As for any commercial discovery of gas or oil, according to all concessions operating in Egypt, issued as laws by parliament, it is obligatory to form a joint venture between EGPC/EGAS and the foreign investor to develop and produce all the reserves discovered. Despite the fact that, according to the bylaws of these joint ventures, both parties have the right to dual signature regarding almost all significant decisions within the company, traditionally, the Egyptian side is always in control of all administrative structures and financial decisions.

This is justified by the fact that any amounts spent by the foreign investor will be recovered from the cost recovery pool, which renders this money as public funds, and hence subject to all controls governing disbursement. This leads to a very complicated decision-making process within the company, and is frustrating to the foreign investor, who feels unable to conform to the administration or to control the increase in the headcount of the company. Also, the foreign investor always faces the threat of the non-approval of cost recovery.
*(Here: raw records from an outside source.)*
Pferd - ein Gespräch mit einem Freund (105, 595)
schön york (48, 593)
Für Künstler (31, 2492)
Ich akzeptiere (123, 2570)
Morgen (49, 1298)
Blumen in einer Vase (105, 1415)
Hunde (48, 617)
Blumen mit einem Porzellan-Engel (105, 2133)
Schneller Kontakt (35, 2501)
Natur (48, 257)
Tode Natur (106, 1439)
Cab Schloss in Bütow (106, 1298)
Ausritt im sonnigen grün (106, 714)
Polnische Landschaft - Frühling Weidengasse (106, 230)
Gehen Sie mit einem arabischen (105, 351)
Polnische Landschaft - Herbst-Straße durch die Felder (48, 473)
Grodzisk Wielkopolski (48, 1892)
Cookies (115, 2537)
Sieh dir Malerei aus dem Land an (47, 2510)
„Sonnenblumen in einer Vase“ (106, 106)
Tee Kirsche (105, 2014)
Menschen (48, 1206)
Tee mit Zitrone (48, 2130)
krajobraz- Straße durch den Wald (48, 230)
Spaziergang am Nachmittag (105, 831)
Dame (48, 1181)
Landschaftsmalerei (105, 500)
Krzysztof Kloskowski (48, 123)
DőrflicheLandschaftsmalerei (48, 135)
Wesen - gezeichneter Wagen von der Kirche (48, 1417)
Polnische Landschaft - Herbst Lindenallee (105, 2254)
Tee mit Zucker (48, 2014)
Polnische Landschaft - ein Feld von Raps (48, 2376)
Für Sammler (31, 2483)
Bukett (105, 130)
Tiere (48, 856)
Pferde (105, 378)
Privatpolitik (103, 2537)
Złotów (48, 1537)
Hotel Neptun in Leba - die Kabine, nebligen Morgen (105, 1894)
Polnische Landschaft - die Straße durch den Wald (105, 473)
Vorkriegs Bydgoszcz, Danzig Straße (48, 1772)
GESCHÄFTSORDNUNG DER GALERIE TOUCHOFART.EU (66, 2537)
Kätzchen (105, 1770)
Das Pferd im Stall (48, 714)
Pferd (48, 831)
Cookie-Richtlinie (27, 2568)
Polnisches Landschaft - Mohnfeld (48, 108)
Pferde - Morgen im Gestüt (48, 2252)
However, if production is governed by the tax/royalty system, establishing joint ventures will be redundant and the foreign investor can undertake production through an organisational structure established in Egypt. Usually, such organisations are staffed with well-trained Egyptians, which will have a positive impact on the pace and volume of production and will attract more future investments.

It can be concluded from the aforementioned that operating under Production Sharing Agreements is not the optimum solution for large-scale deepwater gas projects. Although EGPC and EGAS are trying to avoid the disadvantages by introducing some changes appropriated from different systems, this nonetheless usually complicates Production Sharing Agreements—which are not designed to accommodate such changes—and increases investment risks.

If the real focus in the near future shall be on prospecting and development of gas from the deepwater in the Mediterranean, as a promising area for more giant discoveries, and if the government is going to pursue deregulation of the gas market, it is time to switch from Production Sharing Agreements to the tax/royalty system.

If the Ministry of Petroleum is apprehensive of the loss of any benefits by relinquishing the production-sharing agreement, the ministry should rest assured that the tax/royalty system would provide more benefits.

Nagy Iskander is a graduate of the Faculty of Engineering at Ain Shams University, and completed a master’s degree in international banking and financial studies at the University of Southampton in the UK. Over the past 20 years, his career has including positions as an economic analyst and negotiator specialised in gas projects in companies such as the US-based Amoco Corporation and in British Petroleum.